*EXERCISE DETAILS*
Swap "Expand" for "Open" in the entries from the line with "This screenshot has width=1456, height=819." to the line with "[x=418, y=696]", leaving everything else unchanged. Return only those lines.

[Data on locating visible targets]
[start]

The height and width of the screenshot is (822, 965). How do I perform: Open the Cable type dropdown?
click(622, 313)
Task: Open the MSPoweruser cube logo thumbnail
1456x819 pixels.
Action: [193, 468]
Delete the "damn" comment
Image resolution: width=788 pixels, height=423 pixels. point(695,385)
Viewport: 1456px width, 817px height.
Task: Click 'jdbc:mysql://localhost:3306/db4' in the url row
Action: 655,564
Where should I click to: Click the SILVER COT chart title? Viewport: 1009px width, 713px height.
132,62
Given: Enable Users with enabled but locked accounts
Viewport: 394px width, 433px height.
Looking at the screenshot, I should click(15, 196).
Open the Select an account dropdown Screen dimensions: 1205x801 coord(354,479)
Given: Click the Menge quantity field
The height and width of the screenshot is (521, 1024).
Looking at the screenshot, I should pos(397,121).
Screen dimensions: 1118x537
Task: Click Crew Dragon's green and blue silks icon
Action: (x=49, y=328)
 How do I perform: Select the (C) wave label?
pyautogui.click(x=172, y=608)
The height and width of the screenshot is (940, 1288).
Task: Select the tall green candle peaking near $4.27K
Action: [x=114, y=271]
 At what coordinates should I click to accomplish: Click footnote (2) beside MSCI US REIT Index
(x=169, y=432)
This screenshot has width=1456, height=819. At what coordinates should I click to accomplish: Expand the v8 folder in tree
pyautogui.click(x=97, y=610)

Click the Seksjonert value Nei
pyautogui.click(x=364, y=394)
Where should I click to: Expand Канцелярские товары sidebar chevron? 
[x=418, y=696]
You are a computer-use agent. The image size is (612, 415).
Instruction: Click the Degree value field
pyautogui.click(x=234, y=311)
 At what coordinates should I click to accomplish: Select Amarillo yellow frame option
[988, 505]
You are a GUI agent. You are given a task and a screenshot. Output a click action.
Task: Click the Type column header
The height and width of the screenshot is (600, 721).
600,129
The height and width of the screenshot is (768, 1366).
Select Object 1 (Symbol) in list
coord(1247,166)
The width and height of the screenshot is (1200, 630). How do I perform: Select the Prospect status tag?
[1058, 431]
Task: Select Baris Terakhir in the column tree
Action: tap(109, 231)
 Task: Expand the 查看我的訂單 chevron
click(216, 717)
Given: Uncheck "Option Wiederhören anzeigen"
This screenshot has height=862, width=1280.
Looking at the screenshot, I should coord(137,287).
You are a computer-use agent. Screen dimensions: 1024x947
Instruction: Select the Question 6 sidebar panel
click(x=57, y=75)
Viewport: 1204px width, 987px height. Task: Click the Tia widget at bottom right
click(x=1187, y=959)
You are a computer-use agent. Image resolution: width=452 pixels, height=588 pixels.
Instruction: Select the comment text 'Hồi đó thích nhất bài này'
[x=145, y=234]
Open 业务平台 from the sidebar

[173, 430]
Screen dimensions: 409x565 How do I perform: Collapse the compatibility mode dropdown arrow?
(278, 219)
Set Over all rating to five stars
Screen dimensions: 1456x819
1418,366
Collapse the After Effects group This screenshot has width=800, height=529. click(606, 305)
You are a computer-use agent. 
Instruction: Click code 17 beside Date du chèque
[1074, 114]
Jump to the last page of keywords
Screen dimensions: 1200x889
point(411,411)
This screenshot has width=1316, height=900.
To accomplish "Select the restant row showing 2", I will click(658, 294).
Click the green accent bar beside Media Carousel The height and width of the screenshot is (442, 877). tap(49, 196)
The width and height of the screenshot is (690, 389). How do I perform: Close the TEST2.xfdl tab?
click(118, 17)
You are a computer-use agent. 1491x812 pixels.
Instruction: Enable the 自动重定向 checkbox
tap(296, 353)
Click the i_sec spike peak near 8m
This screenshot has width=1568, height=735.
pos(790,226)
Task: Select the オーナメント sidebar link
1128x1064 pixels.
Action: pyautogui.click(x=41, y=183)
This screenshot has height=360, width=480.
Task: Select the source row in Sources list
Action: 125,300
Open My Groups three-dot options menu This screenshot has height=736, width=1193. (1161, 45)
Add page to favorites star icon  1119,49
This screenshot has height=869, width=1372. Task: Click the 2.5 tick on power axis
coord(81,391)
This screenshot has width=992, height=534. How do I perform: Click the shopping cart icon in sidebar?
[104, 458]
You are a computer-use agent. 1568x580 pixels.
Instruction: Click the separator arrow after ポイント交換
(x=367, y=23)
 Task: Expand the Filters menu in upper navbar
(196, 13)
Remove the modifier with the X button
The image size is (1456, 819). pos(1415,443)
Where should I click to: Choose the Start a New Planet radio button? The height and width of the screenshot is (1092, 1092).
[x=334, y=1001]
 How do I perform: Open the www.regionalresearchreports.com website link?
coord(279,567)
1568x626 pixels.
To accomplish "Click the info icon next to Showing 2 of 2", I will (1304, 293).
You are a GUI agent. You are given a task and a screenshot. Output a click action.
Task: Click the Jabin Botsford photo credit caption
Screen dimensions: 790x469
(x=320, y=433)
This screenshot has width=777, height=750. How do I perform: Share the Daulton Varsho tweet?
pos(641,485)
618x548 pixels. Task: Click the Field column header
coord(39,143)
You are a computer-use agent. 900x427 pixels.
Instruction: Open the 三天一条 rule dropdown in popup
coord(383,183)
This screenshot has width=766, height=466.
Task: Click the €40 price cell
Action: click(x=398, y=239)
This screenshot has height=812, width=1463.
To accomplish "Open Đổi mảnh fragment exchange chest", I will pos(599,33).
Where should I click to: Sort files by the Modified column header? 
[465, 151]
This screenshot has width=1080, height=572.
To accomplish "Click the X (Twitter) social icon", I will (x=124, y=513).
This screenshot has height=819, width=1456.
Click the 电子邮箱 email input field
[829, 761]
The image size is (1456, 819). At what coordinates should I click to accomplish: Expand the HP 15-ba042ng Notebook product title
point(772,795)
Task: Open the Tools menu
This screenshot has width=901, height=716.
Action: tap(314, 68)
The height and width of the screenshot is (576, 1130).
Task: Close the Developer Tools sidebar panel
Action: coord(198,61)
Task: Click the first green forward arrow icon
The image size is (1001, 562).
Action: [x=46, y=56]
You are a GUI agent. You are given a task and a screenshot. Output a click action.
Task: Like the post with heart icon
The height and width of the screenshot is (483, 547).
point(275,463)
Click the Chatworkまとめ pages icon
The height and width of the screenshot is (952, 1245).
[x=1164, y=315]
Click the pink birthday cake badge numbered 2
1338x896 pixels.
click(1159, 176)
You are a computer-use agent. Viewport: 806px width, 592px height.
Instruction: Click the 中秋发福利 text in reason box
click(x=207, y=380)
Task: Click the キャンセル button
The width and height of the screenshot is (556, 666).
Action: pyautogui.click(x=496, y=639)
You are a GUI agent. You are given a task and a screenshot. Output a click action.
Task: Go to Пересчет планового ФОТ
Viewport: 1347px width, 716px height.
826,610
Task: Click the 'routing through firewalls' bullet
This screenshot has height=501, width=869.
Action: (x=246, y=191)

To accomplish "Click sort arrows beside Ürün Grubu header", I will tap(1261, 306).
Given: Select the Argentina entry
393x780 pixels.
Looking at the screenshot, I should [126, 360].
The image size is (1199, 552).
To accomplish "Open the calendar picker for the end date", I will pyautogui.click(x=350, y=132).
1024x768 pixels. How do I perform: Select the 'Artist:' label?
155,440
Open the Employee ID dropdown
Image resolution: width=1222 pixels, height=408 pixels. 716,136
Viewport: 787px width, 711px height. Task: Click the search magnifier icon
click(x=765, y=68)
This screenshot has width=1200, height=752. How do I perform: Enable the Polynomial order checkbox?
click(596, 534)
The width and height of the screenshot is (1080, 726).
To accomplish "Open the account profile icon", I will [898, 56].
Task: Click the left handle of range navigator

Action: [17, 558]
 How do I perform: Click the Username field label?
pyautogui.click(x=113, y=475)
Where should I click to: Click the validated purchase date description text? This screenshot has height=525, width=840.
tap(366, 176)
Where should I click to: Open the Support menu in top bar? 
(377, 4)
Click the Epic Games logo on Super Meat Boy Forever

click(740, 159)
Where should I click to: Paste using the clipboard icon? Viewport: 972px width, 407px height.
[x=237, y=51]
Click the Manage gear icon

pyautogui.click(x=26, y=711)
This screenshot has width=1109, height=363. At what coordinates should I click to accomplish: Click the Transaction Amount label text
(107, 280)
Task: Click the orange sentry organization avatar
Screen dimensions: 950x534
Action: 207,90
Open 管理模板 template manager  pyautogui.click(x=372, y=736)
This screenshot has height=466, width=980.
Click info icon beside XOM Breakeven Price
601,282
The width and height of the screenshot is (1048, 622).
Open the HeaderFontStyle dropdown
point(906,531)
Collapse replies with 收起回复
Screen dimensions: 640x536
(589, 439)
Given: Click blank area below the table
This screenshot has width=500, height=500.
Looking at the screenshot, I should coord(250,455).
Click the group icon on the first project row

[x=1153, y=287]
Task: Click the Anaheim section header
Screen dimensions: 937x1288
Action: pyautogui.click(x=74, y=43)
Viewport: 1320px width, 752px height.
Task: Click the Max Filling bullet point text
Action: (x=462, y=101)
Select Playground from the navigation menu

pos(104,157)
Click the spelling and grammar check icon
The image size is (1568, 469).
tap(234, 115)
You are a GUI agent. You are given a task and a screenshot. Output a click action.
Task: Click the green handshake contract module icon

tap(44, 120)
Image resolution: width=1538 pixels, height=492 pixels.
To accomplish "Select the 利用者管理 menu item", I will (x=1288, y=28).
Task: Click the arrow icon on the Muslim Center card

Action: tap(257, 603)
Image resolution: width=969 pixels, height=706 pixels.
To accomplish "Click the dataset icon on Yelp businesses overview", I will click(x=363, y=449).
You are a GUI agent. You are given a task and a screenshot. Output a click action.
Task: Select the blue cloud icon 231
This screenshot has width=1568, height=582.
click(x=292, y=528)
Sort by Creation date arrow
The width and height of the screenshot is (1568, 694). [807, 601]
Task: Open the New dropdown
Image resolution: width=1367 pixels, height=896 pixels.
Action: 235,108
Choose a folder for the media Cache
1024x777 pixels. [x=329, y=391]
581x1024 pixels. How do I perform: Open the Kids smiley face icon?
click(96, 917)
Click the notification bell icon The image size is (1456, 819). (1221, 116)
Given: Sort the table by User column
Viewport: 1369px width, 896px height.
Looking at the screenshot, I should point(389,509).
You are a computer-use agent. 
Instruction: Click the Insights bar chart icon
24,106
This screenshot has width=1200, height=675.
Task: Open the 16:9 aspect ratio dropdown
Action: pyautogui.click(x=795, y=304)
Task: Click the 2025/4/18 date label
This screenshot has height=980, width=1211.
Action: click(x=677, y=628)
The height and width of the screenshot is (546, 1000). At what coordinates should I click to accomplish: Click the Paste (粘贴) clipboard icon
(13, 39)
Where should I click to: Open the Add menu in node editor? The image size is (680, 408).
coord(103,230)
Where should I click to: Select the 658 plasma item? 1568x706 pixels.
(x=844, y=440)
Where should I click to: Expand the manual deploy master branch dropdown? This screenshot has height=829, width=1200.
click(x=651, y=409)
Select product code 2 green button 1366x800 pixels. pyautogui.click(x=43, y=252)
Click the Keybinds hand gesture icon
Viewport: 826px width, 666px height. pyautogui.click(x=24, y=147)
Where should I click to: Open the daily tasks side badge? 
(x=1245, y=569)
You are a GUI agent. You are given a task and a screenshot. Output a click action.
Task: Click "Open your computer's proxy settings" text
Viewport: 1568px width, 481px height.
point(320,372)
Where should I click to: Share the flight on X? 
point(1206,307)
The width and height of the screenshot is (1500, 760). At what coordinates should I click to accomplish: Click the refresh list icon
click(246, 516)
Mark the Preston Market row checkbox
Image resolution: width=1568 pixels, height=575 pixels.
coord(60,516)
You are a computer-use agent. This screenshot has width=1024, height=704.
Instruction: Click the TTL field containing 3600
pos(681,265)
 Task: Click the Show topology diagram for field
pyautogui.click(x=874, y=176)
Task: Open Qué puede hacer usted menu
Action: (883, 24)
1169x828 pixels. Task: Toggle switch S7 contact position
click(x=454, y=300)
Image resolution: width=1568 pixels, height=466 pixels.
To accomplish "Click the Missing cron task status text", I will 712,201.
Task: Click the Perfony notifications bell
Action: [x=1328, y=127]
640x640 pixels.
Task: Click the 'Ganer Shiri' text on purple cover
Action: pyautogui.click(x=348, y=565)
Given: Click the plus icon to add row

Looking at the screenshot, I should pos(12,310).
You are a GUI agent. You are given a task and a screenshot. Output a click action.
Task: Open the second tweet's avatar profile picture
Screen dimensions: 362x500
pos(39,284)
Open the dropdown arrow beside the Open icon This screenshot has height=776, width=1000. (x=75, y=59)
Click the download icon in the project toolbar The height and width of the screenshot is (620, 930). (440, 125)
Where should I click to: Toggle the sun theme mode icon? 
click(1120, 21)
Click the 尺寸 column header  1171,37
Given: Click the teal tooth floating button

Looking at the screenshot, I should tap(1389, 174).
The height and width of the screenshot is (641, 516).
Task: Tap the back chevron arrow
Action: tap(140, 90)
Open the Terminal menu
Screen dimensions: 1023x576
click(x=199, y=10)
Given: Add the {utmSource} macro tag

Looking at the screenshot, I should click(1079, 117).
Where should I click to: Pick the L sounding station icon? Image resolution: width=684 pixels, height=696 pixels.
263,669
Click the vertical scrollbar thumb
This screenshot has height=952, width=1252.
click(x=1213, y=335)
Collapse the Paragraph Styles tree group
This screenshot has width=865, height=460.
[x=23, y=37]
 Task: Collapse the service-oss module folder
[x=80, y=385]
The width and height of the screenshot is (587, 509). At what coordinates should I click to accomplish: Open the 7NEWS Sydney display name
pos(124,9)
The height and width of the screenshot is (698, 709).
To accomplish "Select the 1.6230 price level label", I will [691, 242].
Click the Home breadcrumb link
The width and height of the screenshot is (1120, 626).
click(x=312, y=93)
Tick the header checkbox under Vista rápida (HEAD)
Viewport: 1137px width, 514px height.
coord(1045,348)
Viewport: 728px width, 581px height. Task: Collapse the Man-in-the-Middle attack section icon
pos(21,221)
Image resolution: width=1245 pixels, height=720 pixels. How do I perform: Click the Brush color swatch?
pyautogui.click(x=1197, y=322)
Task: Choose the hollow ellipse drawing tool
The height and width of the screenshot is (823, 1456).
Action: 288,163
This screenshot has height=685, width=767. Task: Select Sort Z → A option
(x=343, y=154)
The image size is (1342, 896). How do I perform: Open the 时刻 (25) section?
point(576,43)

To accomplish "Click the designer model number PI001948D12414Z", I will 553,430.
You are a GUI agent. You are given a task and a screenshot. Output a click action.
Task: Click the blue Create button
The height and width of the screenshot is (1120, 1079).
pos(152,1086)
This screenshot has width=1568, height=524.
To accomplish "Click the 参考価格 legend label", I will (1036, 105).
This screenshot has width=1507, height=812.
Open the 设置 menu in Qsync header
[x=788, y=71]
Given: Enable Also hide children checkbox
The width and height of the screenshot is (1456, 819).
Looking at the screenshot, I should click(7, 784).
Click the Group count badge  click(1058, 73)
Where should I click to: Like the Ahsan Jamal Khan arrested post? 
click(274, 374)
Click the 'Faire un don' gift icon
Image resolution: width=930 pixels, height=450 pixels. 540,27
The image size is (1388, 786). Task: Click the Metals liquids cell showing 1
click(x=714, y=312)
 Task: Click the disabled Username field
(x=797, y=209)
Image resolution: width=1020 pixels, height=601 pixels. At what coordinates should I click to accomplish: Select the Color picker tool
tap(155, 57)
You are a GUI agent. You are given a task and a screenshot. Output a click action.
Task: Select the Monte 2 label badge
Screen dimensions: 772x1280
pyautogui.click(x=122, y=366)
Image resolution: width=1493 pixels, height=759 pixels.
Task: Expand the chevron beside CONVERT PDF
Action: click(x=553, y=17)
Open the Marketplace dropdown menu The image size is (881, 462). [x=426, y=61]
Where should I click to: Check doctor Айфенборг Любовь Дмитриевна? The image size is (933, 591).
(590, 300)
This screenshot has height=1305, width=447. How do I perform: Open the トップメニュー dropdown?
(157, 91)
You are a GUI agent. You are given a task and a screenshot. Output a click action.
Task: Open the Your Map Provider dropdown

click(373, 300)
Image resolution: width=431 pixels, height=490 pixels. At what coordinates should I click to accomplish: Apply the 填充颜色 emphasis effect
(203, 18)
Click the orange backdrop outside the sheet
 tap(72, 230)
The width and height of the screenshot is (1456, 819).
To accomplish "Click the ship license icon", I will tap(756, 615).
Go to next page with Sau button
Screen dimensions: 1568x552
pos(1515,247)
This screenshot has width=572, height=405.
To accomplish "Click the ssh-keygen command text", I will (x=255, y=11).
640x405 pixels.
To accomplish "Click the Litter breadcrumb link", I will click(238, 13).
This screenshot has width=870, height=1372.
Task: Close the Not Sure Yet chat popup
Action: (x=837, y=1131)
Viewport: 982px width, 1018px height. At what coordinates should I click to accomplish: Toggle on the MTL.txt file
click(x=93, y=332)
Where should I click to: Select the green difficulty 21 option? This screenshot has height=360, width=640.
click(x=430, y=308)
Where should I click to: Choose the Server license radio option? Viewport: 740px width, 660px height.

[end]

*RESULT OF THIS TASK*
This screenshot has width=1456, height=819. At what coordinates should I click to accomplish: Open the v8 folder in tree
pyautogui.click(x=97, y=610)

Click the Seksjonert value Nei
pyautogui.click(x=364, y=394)
Where should I click to: Open Канцелярские товары sidebar chevron? 
[x=418, y=696]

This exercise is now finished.